Ambers can be also be recognized easily because they almost always contain the word amber or red in their names. The fact that many great examples are produced in California as well as Oregon, Washington and Alaska comes as no surprise since this style originated in this area. Anderson Valley in Boonville, Ca. produces one of the benchmarks Boont Amber, a well-balanced ale with just a hint of apples initially and finished with a light hop bitter nuance. Another of the “local” benchmarks is Red Seal Ale from North Coast in Ft. Bragg, Ca. a very toasty ale packed with flavor and oh so easy to drink. On a side note both of these breweries are located in beautiful out of the way spots that are excellent and affordable places to get away from the hustle and bustle, with a pleasant scenic two and a half hour drive, while exploring the world of craft beer.
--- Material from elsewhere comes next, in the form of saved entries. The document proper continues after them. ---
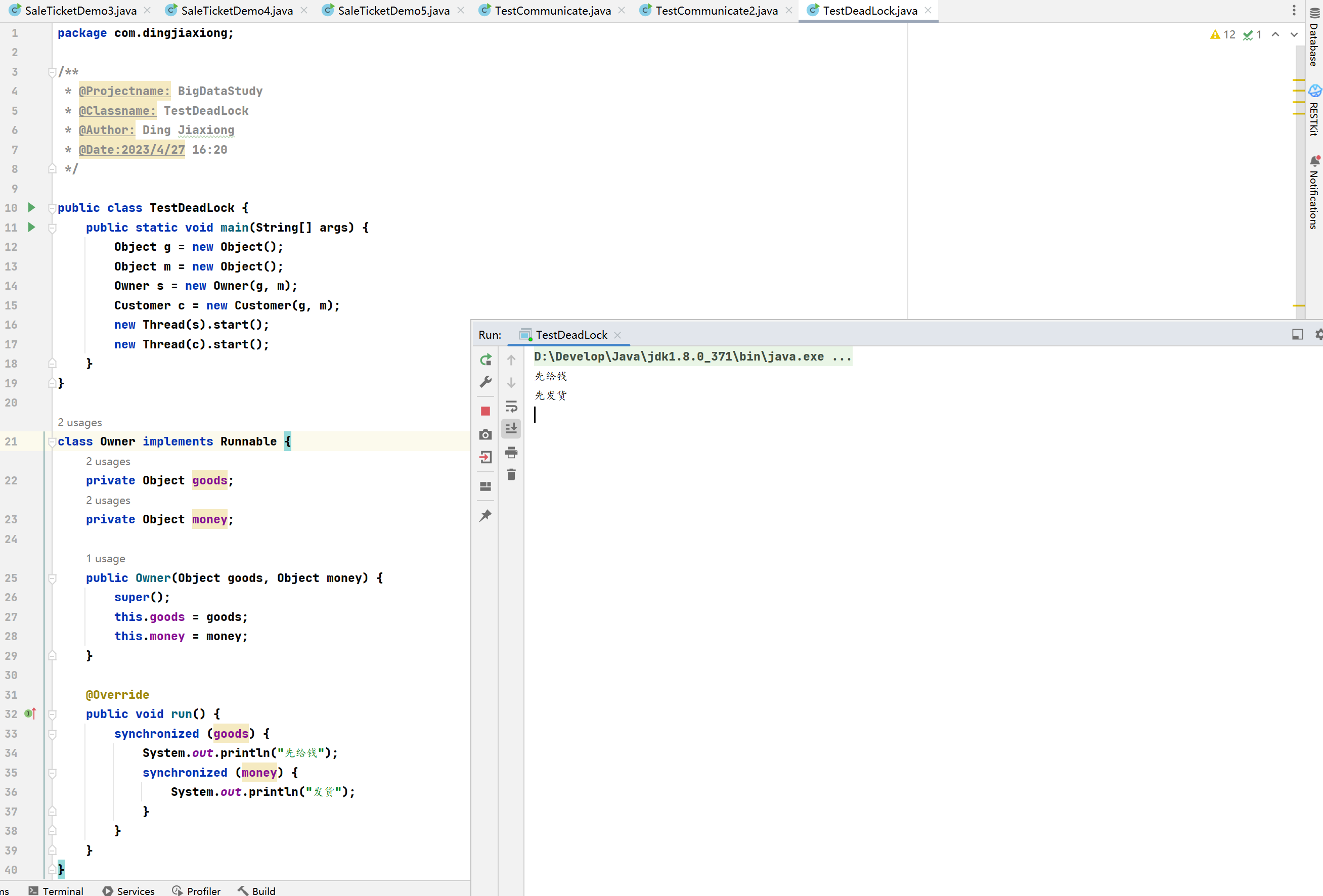Click the Soft-wrap lines icon in run panel

click(512, 406)
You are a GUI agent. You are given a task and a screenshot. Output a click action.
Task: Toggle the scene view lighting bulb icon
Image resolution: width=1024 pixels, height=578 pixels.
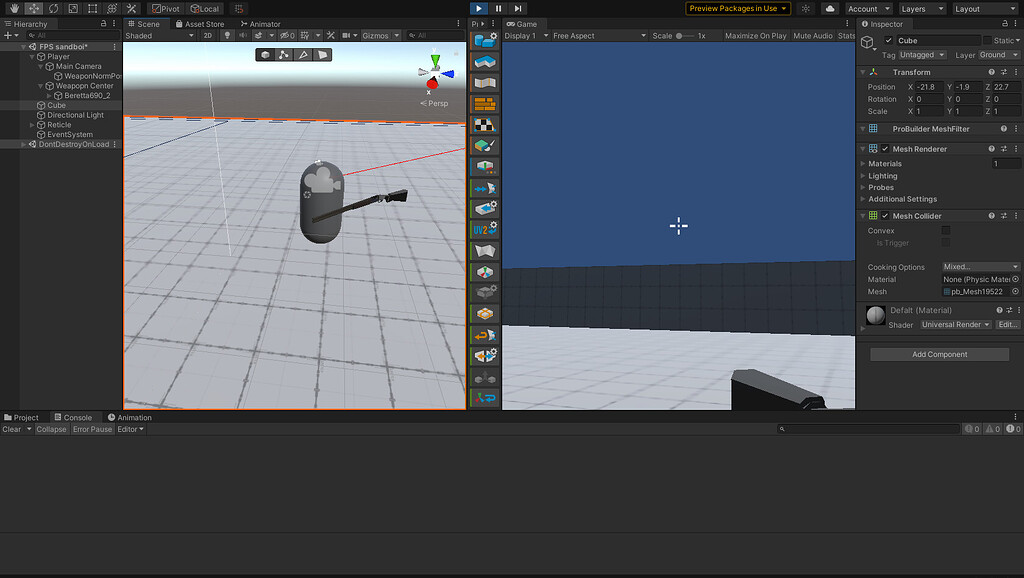point(228,33)
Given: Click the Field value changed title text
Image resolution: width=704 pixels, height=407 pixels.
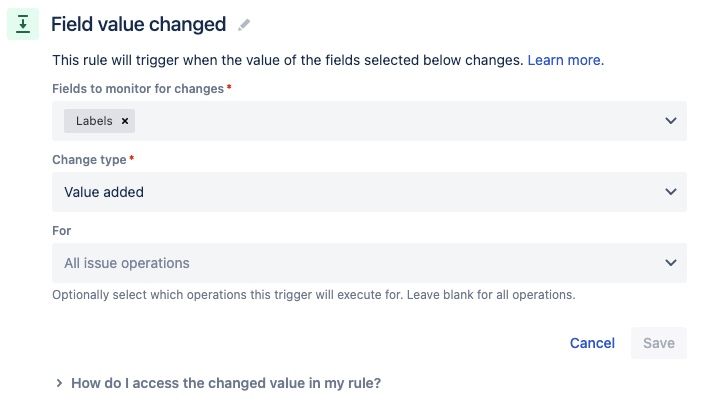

To the south in Morgan Hill, Ca. El Toro Brewing makes Poppy Jasper an easy drinking Caramel flavored amber, while in the far northern reaches of the Golden State Mad River brews Jamaica Red a full flavored beer with a chewy character and hoppy finish. This beer is probably not for someone who is graduating from the American Lager style, but it is a wonderful exciting experience.

How about right here in town? Our own 21st Amendment’s Northstar Red, a very drinkable toasted malt beverage with a subtle hop finish just two blocks from Pac Bell Park. Down at the Beach Chalet they feature Riptide Red another good example of a malty beverage with just a hint of hops.

Our northerly neighbors in Oregon have established themselves as one of the beer capitals of the world and they have an impressive showing in the Amber Ale category as well. Deschutes Brewery in Bend, Oregon has recently come out with Cinder Cone Red, a combination of toasted malt flavors that balance out the rather hopped finish. Full Sail in beautiful Hood River, Oregon brews Full Sail Amber, a medium bodied, well-balanced ale with a nice long finish. All of the beers mentioned in this article are available in bottles and can be found on draft at the better pubs and multi-tap establishments in the Bay Area. I have only mentioned a small fraction of the fine examples of this American Ale only because of lack of space.

What to eat with amber or red ales? The malty character complements spicy foods and the flavors of crab, shrimp and lobster are brought out a little.  Gumbo always comes to mind with a complex red ale. Fruit desserts featuring caramel sauce as long as they are not overly sweet go well with lighter less hoppy ambers.
Finally, do yourself a favor, get out there and try some new beers. You might just find a new favorite and a six-pack costs less than a decent bottle of wine.